For many reasons he was probably right, if only because the Maoris were still in a large majority; yet under Earl Grey's proposed constitution they would have been entirely governed by the white minority. War-like and intelligent, and with a full share of self-esteem, they were not a race likely to put up with such an indignity. But Governor Grey's action, though justifiable, brought him into collision with the southern settlers. God ley, with questionable discretion, flung himself into the constitutional controversy.

Grey was successful in inducing the Maoris to sell a fair amount of their surplus land. During the last years of his rule and the four or five years after he went, some millions of acres were bought in the North Island. This, following on the purchase of the whole of the South Island, had opened the way for real progress. The huge estate thus gained by the Crown brought to the front new phases of the eternal land question. The question had to be faced as to what were to be the terms under which this land was to be sold and leased to the settlers.

Up to 1852 the settlers everywhere, except in the north, had to deal, not with the Crown, but with the New Zealand Company. But in 1852 the Company and its species of overlordship were finally extinguished.

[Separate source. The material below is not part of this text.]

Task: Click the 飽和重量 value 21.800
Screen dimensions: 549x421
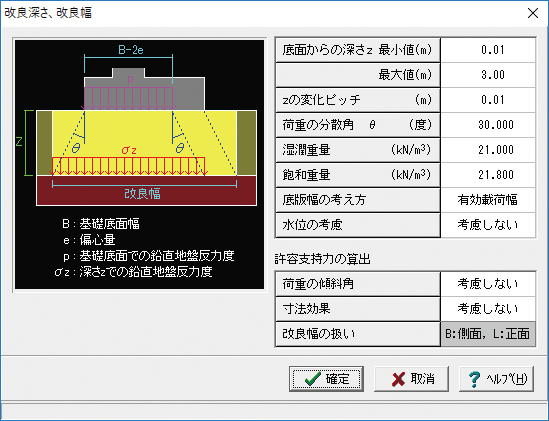Action: point(488,175)
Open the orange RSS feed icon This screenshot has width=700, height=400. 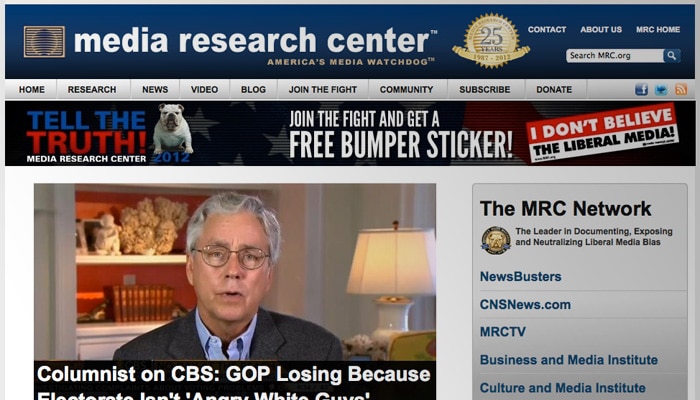681,89
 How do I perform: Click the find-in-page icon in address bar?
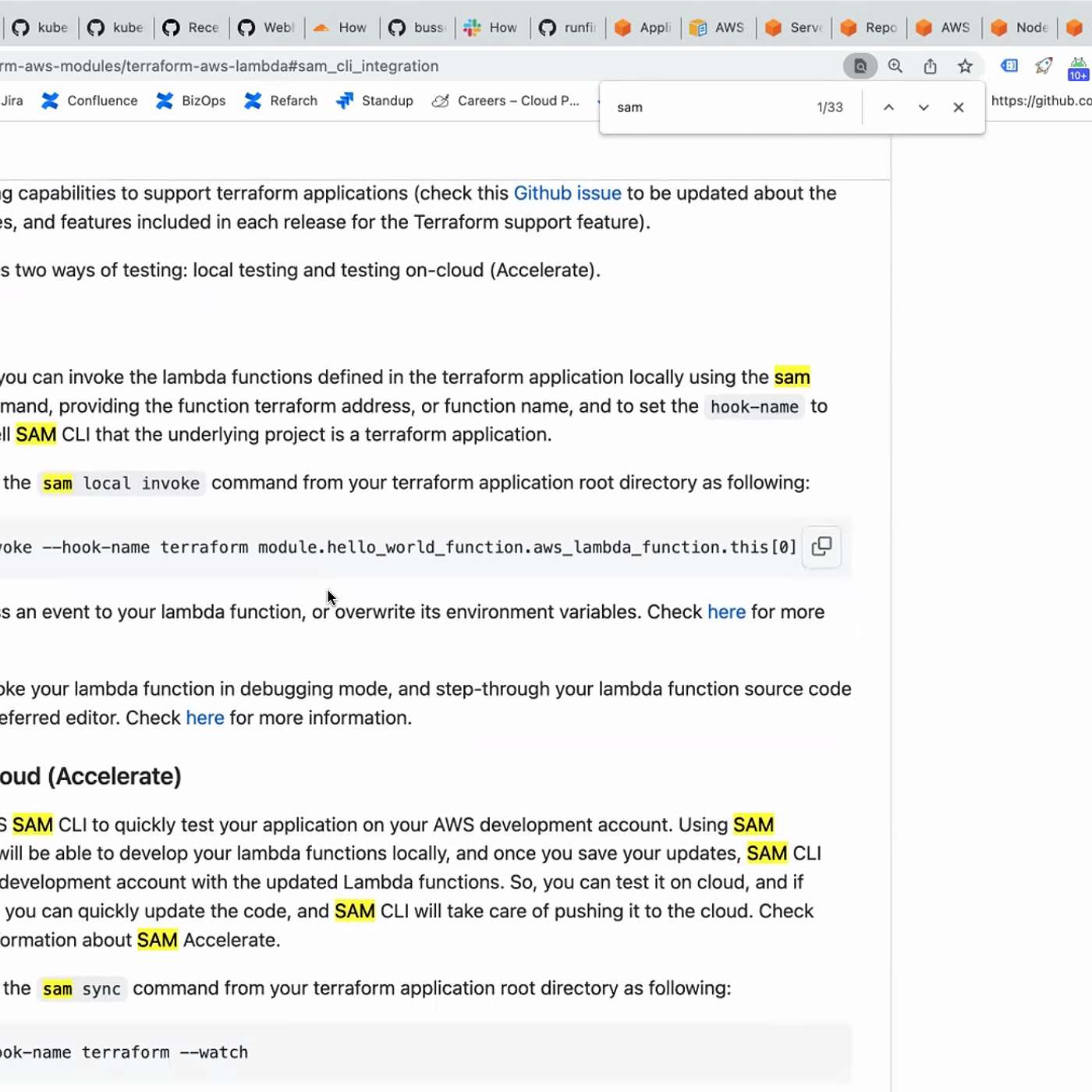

A quarter of a million was paid to it in satisfaction of its claims. Thereafter, the Company, with its high aims, its blunders, its grievances, and its achievements, vanishes from the story of New Zealand.

In the Church settlements of the South the Wakefield system was in full operation. Three pounds an acre was being charged for land. One pound went to the churches and their schools. This system of endowment Grey set himself to stop, and he did so at the cost of embittering his relations with the Southerners, which already were none too pleasant.

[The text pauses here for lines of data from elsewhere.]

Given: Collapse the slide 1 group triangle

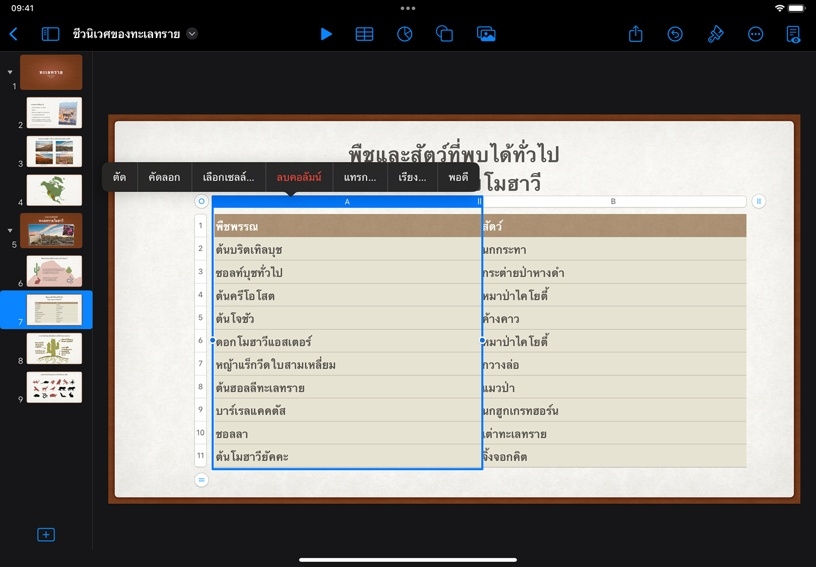Looking at the screenshot, I should [10, 72].
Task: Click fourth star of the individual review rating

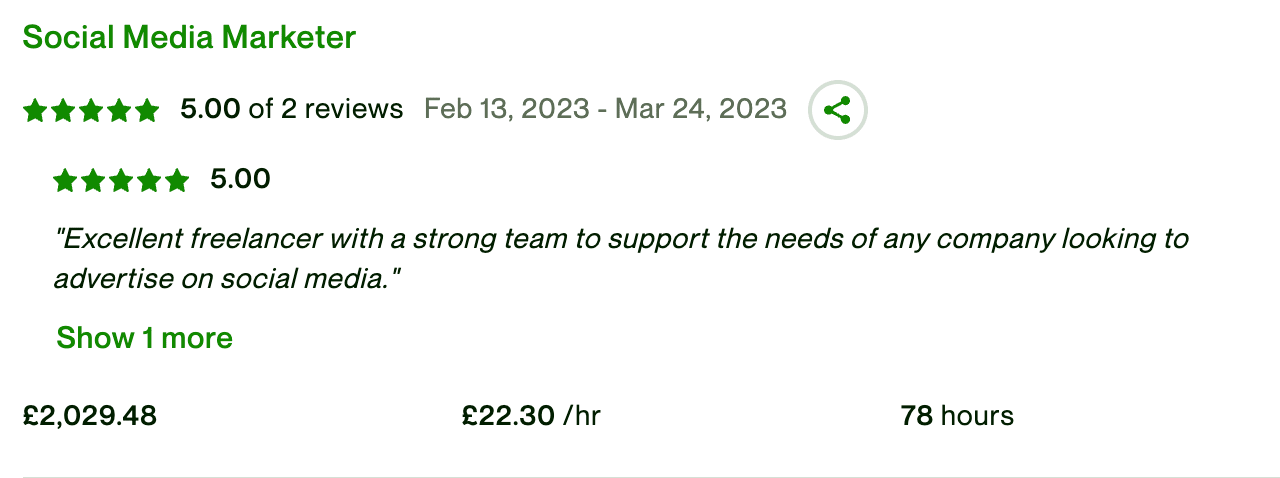Action: point(149,181)

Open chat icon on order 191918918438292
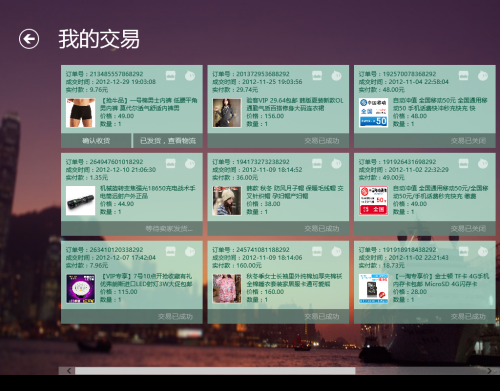tap(483, 252)
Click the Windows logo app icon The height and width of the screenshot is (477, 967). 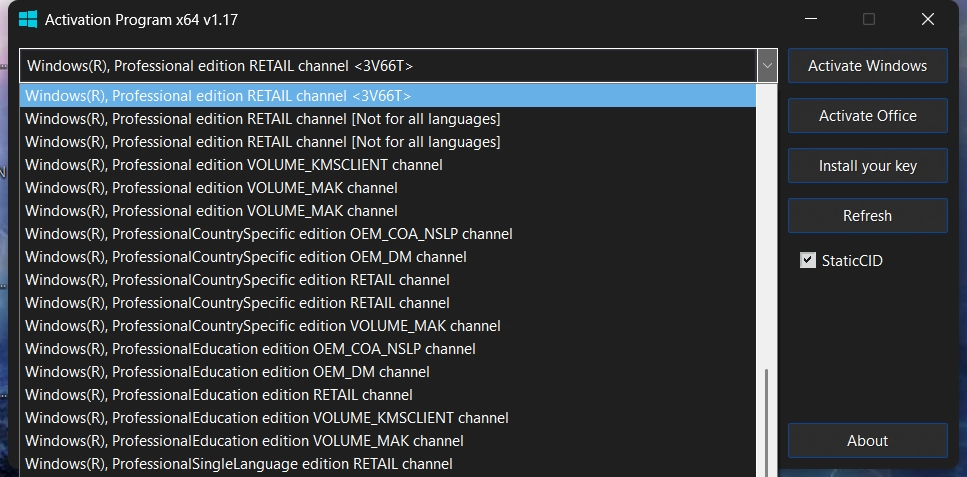28,19
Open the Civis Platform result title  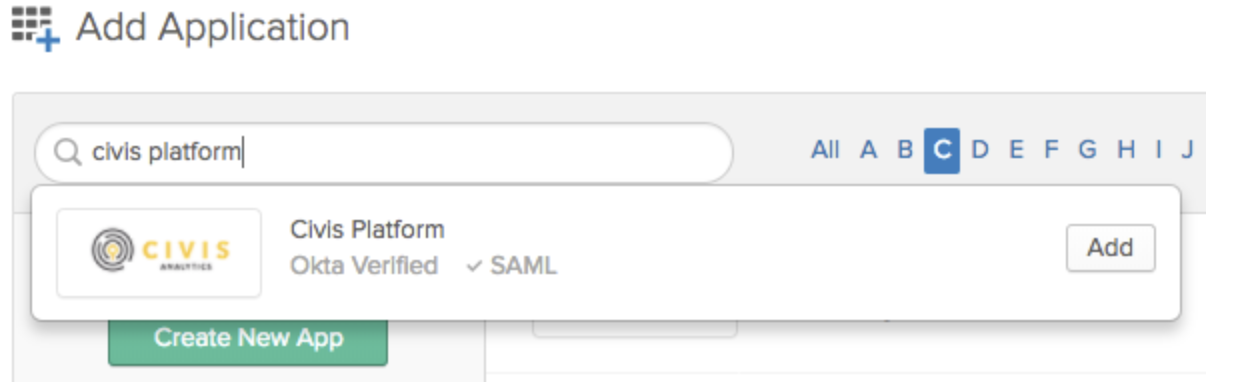point(367,229)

For the rest, the southern settlements continued within their original special areas to sell land at from; 1 to 2 an acre, and on the whole, at any rate up to the year 1870, their system could not be called a failure. A great deal of good settlement went on under it, and ample funds were provided for the construction of roads, bridges, and other public works. Meantime, Grey was called upon to devise some general system of land laws for the Colony at large.

The result was the famous land regulations of 1853, a code destined to have lasting and mischievous effects upon the future of the country. Its main feature was the reduction of the price of land to ten shillings an acre. Had this been accompanied by stringent limitations as to the amount to be purchased by any one man, the result might have been good enough. But it was not; nor did those who ruled after Grey think fit to impose any such check until immense areas of the country had been bought up by pastoral tenants and thus permanently locked up against close settlement.

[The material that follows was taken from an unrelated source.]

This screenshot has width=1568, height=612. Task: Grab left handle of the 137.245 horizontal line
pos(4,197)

Grey's friends vehemently maintain that it was not he but those who afterwards administered his regulations who were responsible for this evil. They point out that it was not until after his departure that the great purchases began. No doubt Sir George Grey never dreamt that his regulations would bring about the bad results they did. More than that one can hardly say. His own defence on the point, as printed in his life by Rees, is virtually no defence at all. It is likely enough that had he retained the control of affairs after 1853 he would have imposed safeguards. He is not the only statesman whose laws have effects not calculated by their maker.

Reeves, William Pember. New Zealand. Horace Marshall & Son, 1898.